The Greek city of Miletus was incorporated into Rome’s Province of Asia in 133 BC, and during the later Imperial period Miletus served as a provincial mint under a number of emperors and empresses, issuing coins in the name of Caligula (AD 37–41) and his sister Drusilla, Claudius (41–54), Nero (54–68), Titus (79–81), Domitian (81–96), Trajan (98–117), Hadrian (117–138), Antoninus Pius (138–161), Marcus Aurelius (161–180) and his wife Faustina the Younger, Lucius Verus (161–169), Commodus (180–192) and his wife Crispina, Septimus Severus (193–211) and his wife Julia Domna, Caracalla (211–217) and his wife Plautilla, Geta (211), Alexander Severus (222–235), Pupenius (238), Balbinus (238), Gordian III (238–244), Valerian (253–260), and Gallenius (253–268) (Metcalf, 1980; Sear, 1982; SNG Copenhagen, 1982).

Note: I have very few specimens available to illustrate the extensive Roman provincial coinage of Miletus, and I do not yet have access to any of the advanced Roman provincial references such as Burnett et al. (1992–1999). Further study is required before more extended descriptions and commentary can be provided here.

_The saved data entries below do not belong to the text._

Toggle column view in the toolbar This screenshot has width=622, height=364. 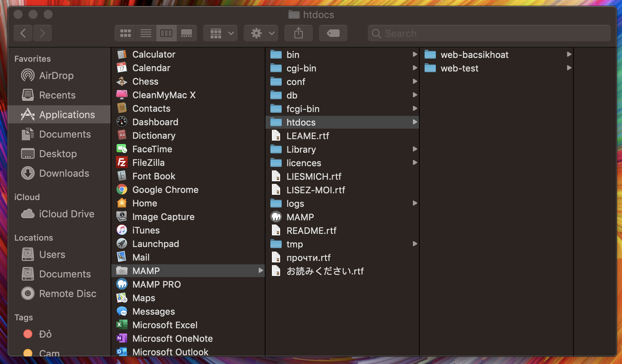tap(166, 33)
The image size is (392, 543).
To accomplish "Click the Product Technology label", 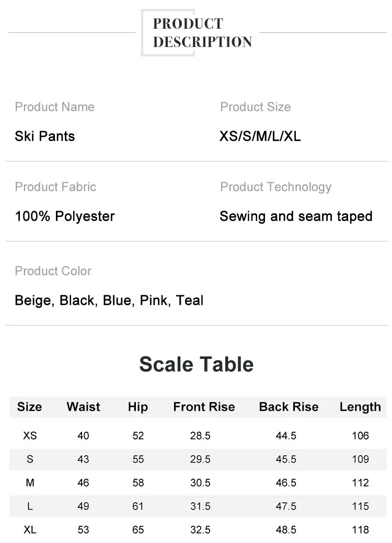I will coord(275,187).
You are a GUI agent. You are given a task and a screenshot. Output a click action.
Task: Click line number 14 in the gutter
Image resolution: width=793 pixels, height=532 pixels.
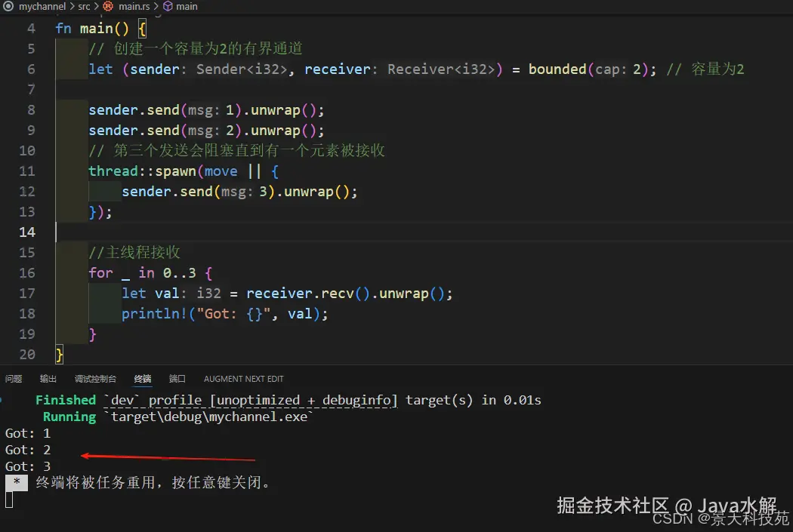(27, 232)
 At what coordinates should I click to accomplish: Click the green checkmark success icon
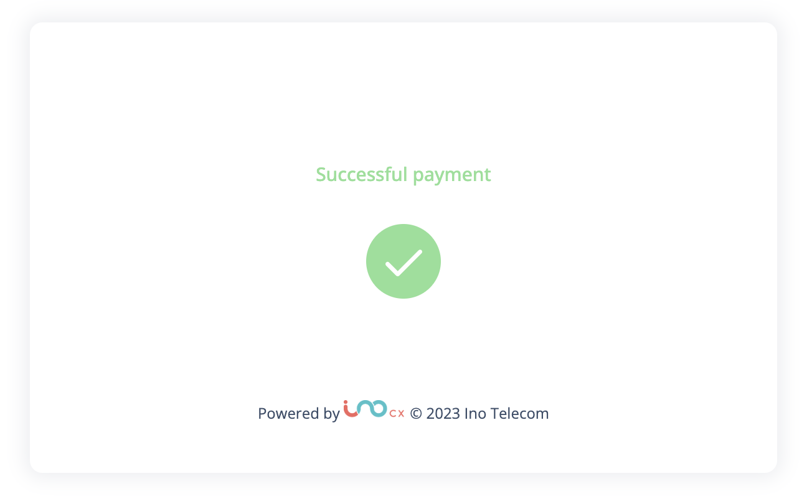[x=404, y=261]
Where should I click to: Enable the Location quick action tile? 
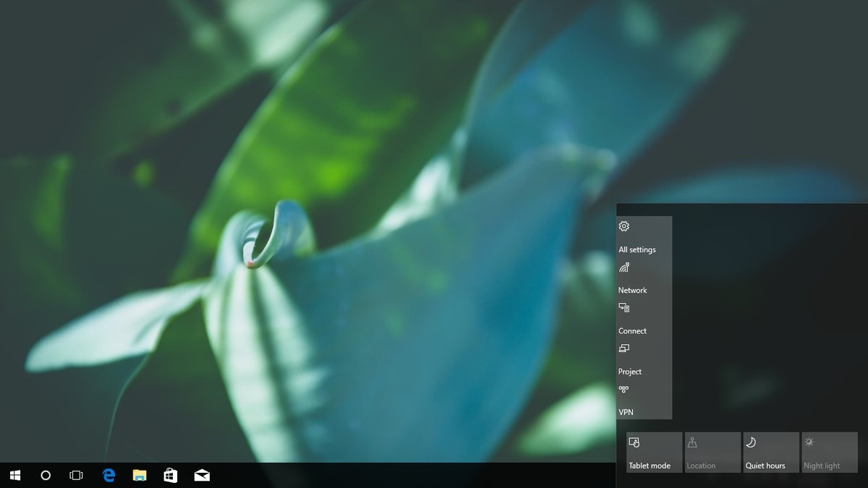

Marcus Antonius Gordianus Pius Felix Augustus, known as Gordian III, was born at Rome in AD 225. The mid-third century was a time of disruption in the Roman Empire, and Gordian’s brief reign followed a chaotic interval of four years during which six different men held, or tried to hold, Imperial power: Maximinus Thrax, Gordian I, Gordian II, Pupenius, and Balbinus. Gordian III took the throne in 238 at the age of thirteen, and reigned until he was murdered by Philip the Arab, who succeeded him, in 244.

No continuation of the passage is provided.